How do AI tools flag whether a case is still good law?

AI legal research tools, including Niyam, analyse judgments against an indexed corpus of reported decisions and identify how later decisions treat the earlier one. Where the later decision uses language of overruling, reversal, or disapproval, the tool flags the earlier case as having adverse treatment. This is a fast and effective first-pass method. The limitation is that it operates only within the indexed corpus, does not capture legislative changes, and may not identify implicit or inferential overrulings where the later court did not use standard overruling language.

Can a case be good law in one jurisdiction and bad law in another?

For Supreme Court decisions, no: they bind all courts in India. For High Court decisions, yes. A Bombay High Court decision is not binding on the Delhi High Court, which may have reached a different conclusion on the same point. When there is a conflict between High Courts, neither decision is authoritative outside its own jurisdiction, and the conflict can only be resolved by the Supreme Court. In these situations, both decisions are “good law” in their respective jurisdictions, but citing a decision from another High Court’s jurisdiction requires acknowledging it is persuasive, not binding.

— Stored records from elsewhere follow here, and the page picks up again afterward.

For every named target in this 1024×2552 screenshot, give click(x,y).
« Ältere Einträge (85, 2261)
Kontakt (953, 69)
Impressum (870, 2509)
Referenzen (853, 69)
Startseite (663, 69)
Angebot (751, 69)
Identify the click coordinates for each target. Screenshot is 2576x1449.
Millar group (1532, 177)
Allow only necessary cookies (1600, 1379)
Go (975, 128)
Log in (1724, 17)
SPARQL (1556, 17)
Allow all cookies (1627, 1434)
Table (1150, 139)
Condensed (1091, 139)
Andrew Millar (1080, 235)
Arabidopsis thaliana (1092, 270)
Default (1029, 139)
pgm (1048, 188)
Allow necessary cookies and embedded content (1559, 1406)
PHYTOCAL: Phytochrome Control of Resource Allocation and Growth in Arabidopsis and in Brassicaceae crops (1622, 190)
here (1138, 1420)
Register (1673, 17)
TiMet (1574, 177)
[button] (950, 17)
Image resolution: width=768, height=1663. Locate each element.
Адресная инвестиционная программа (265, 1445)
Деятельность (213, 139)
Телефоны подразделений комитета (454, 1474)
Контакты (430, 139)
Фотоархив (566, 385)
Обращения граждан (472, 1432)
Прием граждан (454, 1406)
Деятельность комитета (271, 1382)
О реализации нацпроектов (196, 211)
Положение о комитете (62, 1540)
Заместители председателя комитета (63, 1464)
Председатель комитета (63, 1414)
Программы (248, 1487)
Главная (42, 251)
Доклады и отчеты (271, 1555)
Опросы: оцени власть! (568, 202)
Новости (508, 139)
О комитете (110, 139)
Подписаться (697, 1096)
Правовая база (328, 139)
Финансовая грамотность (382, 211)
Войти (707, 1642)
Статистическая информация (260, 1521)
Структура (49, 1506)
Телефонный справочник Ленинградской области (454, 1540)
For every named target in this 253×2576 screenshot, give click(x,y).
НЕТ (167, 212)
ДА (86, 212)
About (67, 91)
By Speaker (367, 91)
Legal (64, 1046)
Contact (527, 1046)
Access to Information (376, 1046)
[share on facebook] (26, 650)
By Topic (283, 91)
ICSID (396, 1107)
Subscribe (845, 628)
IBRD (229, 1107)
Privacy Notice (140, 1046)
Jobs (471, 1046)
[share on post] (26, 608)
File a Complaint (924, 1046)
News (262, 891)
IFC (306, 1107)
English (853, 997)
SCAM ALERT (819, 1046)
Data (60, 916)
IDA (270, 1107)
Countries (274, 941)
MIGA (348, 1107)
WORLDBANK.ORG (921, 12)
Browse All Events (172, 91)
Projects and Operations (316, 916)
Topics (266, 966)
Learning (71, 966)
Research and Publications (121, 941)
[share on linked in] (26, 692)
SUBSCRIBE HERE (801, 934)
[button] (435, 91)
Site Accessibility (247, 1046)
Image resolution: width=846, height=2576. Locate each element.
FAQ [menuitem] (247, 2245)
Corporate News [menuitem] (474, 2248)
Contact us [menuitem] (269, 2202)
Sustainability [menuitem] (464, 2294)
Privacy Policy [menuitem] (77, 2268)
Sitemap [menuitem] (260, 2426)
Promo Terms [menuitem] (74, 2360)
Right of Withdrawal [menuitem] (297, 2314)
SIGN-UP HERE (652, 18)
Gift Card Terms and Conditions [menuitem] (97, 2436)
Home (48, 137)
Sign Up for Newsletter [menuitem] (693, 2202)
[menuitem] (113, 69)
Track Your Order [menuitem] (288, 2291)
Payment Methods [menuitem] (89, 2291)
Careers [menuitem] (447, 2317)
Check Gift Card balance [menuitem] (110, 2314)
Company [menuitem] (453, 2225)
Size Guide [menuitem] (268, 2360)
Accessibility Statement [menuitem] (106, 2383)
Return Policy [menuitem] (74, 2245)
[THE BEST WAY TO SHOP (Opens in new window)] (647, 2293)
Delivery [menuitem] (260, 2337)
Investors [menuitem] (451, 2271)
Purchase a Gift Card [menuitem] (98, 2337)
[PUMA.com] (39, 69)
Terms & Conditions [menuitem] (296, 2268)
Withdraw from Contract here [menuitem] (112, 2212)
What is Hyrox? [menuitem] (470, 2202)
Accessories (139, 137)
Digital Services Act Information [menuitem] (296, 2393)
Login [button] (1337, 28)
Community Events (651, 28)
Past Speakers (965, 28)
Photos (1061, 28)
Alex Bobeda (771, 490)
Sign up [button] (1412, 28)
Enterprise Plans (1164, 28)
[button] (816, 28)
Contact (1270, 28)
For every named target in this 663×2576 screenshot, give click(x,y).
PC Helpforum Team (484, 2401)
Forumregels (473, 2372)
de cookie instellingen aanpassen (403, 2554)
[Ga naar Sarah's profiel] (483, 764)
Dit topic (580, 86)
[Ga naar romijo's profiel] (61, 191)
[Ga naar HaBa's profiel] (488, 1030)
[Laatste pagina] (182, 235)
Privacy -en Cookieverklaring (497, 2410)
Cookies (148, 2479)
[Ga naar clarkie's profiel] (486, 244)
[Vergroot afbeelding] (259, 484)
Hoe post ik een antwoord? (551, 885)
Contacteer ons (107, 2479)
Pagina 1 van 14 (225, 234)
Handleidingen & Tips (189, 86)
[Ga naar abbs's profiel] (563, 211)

What is the India Code portal and how does it help with statutory verification?

The India Code portal is a database of Central Acts maintained by the Ministry of Law and Justice. It provides the current text of statutes with a history of amendments, making it possible to see what a provision said at a particular point in time. For statutory verification as part of a good-law check, comparing the text of a provision at the date of a judgment with the current text helps identify whether the ratio of the judgment survives the changes.

Should law students check good-law status before citing cases in assignments and moot court submissions?

Yes. Developing the verification habit at the student stage is the right time. A case cited in a moot court submission that has been overruled by a Constitution Bench reflects not just a research gap but an incomplete understanding of how precedent works. The practical skills for checking: identifying the bench composition, understanding the treatment vocabulary in a citator, and distinguishing overruling from distinguishing, are transferable directly to practice and should be part of every law student’s core toolkit.

How does the e-SCR portal relate to good-law checking?

The e-SCR portal provides free access to Supreme Court judgments in the neutral citation format. For good-law checking, it is useful as a source of the original judgment text that can be cross-referenced with citator records. Its search function allows retrieval by neutral citation, bench composition, and year, which helps when tracing the relationship between conflicting decisions. It does not itself function as a citator (it does not track treatment of one judgment by another), but it is a reliable free source for the underlying judgment text.